Exercise brief:
Pictures aside, copy exactly the lines running from the one with "The width and" to the end of the records.

(Collected data)
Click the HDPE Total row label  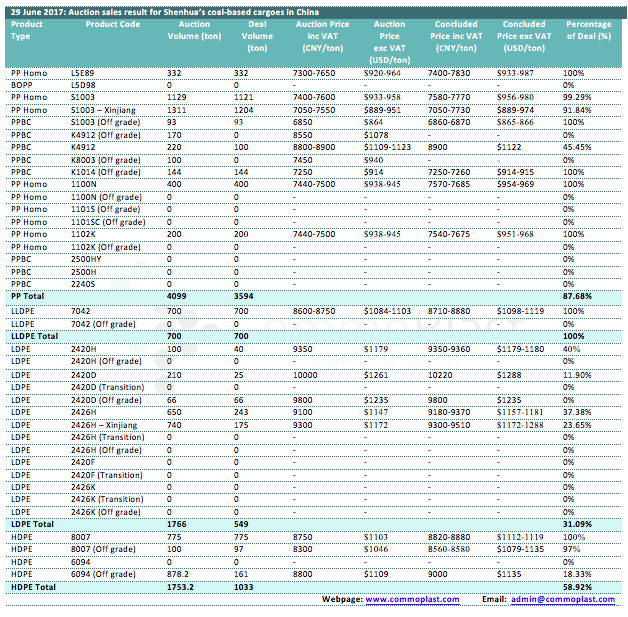pyautogui.click(x=33, y=588)
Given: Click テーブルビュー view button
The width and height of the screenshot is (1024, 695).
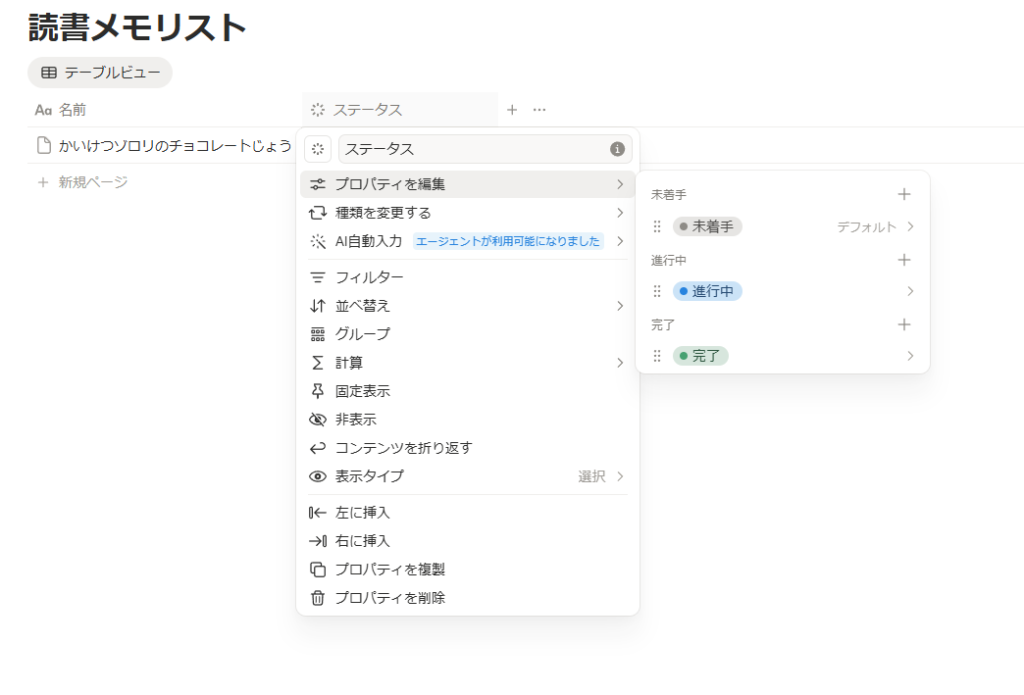Looking at the screenshot, I should coord(100,72).
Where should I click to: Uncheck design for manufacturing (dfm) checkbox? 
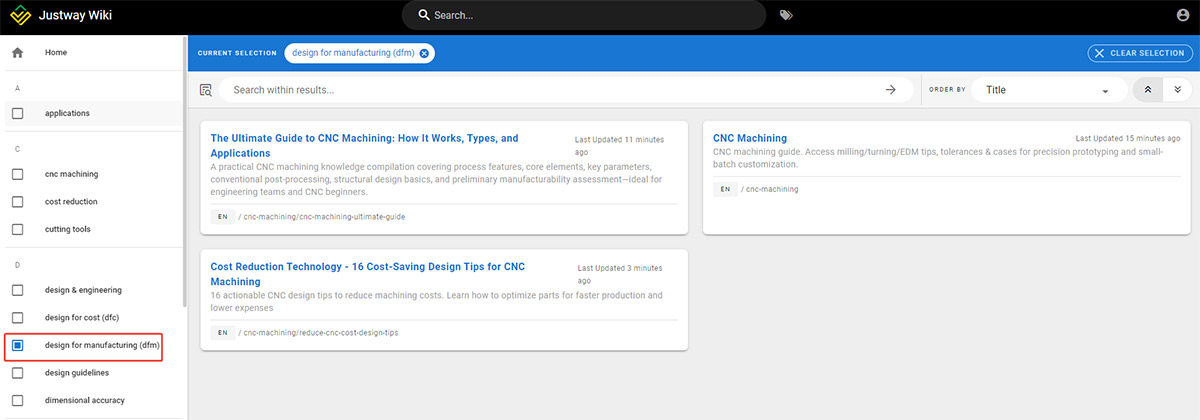click(18, 345)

Answer to this exercise:
The width and height of the screenshot is (1024, 695).
Looking at the screenshot, I should coord(100,72).
Where should I click to: Uncheck design for manufacturing (dfm) checkbox? 
click(18, 345)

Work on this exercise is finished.